-- begin --
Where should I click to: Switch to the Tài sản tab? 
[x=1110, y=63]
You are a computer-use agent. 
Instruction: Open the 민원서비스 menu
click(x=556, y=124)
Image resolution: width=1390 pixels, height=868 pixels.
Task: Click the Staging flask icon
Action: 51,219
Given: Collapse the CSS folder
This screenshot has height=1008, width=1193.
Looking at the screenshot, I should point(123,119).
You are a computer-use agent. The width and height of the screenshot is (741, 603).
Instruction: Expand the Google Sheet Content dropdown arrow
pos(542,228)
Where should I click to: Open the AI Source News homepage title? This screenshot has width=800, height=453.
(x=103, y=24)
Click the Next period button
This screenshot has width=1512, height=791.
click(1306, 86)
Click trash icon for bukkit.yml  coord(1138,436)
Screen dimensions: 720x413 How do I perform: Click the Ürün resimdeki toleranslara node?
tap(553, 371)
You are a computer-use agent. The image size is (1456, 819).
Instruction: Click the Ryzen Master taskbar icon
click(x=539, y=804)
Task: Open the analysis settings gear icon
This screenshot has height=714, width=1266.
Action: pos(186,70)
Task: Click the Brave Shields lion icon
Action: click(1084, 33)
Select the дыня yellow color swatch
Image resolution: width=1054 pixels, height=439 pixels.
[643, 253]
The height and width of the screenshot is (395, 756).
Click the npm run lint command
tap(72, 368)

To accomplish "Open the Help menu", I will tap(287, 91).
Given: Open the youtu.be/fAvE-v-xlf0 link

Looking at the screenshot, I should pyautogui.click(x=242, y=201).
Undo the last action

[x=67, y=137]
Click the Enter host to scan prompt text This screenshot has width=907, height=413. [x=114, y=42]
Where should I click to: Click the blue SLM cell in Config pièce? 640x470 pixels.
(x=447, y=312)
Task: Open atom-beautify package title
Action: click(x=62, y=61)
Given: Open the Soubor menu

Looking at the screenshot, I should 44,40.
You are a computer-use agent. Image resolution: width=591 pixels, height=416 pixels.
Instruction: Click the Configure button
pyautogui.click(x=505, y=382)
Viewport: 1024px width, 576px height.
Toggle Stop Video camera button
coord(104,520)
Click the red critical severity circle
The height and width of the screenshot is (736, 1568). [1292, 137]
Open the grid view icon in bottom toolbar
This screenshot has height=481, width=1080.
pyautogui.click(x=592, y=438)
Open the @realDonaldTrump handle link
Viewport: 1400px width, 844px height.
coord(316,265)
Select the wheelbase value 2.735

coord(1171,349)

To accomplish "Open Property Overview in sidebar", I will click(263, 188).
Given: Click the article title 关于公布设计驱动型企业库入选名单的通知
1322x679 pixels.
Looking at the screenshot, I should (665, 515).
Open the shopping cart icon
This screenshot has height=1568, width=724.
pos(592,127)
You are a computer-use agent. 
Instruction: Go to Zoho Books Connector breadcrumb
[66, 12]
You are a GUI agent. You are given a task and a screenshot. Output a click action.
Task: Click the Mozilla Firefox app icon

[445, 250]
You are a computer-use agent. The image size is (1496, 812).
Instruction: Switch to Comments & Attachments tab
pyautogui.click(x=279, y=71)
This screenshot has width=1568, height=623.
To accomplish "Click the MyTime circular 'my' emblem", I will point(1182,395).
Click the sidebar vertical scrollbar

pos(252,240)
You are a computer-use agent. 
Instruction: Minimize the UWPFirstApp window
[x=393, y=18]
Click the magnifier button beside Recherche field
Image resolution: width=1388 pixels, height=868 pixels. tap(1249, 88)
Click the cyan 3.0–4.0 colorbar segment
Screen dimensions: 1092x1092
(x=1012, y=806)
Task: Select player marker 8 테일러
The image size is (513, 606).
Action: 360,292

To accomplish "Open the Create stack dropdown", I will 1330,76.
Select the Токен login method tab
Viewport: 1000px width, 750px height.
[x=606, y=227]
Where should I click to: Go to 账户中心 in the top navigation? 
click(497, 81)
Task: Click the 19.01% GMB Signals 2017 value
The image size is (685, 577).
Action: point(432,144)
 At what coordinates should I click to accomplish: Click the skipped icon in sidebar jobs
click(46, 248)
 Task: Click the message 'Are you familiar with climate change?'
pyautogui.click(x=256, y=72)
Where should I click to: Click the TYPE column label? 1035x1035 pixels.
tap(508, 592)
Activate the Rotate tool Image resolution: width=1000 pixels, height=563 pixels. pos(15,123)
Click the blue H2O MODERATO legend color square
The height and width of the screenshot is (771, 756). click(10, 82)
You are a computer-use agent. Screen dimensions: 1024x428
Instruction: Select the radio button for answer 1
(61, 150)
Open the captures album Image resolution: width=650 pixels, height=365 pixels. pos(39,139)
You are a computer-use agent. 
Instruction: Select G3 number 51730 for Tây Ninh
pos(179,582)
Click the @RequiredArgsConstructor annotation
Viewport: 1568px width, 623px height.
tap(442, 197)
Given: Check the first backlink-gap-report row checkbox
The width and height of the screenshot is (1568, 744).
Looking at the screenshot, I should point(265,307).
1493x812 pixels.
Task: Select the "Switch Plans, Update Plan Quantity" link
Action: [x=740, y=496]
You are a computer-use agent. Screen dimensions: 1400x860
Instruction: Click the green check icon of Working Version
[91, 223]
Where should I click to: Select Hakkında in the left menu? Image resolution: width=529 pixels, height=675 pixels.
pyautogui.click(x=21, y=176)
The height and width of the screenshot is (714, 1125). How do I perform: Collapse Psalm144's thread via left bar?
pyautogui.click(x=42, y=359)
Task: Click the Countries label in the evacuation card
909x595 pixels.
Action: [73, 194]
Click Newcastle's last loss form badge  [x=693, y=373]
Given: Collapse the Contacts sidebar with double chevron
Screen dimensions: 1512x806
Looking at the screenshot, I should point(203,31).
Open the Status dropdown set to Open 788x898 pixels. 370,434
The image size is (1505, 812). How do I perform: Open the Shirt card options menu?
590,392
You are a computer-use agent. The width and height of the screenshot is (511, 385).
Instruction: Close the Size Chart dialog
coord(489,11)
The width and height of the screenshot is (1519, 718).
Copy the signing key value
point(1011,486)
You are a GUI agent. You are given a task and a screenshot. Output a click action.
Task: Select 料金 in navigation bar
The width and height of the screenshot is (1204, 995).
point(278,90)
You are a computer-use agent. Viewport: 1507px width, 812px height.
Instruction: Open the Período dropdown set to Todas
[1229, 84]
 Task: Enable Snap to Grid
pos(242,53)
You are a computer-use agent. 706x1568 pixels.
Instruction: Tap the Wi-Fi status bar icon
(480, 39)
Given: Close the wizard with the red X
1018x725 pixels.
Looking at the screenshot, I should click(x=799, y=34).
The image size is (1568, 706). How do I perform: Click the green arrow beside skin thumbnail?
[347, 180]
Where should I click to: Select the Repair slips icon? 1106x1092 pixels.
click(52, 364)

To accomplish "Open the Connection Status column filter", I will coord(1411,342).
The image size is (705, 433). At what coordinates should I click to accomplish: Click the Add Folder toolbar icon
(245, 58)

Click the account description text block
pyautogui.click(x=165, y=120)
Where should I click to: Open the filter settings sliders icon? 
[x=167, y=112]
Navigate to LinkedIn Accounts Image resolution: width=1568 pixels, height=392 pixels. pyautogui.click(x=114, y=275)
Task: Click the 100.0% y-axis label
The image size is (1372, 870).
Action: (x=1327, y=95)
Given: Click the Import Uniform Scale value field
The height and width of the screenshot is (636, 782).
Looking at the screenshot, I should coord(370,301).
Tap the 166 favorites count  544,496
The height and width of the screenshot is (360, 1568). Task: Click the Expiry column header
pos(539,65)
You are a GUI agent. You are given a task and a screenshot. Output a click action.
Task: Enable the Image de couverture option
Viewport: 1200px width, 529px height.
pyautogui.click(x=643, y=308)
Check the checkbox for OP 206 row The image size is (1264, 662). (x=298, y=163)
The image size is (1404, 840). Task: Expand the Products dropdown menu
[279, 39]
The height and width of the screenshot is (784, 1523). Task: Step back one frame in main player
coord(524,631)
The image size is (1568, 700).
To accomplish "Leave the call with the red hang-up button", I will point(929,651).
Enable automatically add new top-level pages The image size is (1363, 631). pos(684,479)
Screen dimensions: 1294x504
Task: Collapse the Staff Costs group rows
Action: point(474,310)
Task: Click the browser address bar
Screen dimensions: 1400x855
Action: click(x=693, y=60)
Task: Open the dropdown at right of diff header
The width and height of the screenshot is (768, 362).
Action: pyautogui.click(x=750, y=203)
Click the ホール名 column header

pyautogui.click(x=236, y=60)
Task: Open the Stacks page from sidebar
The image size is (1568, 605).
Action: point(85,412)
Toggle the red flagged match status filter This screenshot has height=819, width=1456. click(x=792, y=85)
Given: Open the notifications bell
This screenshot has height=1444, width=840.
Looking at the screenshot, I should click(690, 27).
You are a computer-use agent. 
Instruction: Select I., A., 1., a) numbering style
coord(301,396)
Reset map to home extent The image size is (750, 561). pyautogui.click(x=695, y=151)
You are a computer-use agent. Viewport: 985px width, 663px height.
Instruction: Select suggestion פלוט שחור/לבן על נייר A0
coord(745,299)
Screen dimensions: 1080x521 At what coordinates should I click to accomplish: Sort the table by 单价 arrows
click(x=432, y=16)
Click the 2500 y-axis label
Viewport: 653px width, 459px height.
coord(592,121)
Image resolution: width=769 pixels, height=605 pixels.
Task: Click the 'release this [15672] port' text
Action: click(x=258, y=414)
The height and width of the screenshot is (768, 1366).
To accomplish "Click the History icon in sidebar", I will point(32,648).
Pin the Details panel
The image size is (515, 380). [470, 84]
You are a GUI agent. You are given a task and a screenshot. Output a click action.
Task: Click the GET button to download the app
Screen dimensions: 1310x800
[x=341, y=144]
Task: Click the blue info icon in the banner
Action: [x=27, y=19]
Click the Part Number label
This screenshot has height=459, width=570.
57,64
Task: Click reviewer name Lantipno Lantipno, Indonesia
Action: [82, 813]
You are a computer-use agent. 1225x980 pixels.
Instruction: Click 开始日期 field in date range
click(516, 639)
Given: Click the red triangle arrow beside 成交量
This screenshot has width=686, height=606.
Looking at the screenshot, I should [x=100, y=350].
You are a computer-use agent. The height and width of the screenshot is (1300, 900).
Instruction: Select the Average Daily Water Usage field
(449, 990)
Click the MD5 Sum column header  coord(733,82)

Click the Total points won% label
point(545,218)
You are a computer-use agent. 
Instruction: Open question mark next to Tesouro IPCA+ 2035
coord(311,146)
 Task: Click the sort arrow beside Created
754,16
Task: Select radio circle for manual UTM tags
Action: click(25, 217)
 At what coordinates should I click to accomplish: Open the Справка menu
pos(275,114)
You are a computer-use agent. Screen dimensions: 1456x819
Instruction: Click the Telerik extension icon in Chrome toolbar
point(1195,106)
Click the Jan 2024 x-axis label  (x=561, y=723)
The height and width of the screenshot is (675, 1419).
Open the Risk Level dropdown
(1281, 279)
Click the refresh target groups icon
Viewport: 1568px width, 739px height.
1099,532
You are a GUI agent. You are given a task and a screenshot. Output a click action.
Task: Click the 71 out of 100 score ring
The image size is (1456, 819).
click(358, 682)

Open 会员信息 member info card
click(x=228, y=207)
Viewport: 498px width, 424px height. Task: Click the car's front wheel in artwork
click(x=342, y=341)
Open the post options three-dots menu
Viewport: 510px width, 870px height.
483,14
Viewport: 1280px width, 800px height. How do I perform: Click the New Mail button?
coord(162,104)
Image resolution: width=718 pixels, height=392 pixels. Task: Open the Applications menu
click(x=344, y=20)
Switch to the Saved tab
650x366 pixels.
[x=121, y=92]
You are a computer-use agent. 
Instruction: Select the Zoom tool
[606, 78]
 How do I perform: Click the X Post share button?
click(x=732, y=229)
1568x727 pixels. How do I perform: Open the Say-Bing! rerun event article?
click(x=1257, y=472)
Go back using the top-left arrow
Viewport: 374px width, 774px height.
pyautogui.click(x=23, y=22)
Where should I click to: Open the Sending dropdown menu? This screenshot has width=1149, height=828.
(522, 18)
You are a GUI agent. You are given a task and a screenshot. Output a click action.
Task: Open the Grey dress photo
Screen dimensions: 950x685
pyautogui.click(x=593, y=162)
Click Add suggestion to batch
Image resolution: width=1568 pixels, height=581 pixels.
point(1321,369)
-- end --
Exercise requirements: Please give the entries from the line with "At what coordinates should I click to accomplish: Open" to the line with "point(1195,106)" as a JSON list of strings, one string per line, with blank lines left out.

Response to this exercise:
[
  " At what coordinates should I click to accomplish: Open the Справка menu",
  "pos(275,114)",
  "You are a computer-use agent. Screen dimensions: 1456x819",
  "Instruction: Click the Telerik extension icon in Chrome toolbar",
  "point(1195,106)"
]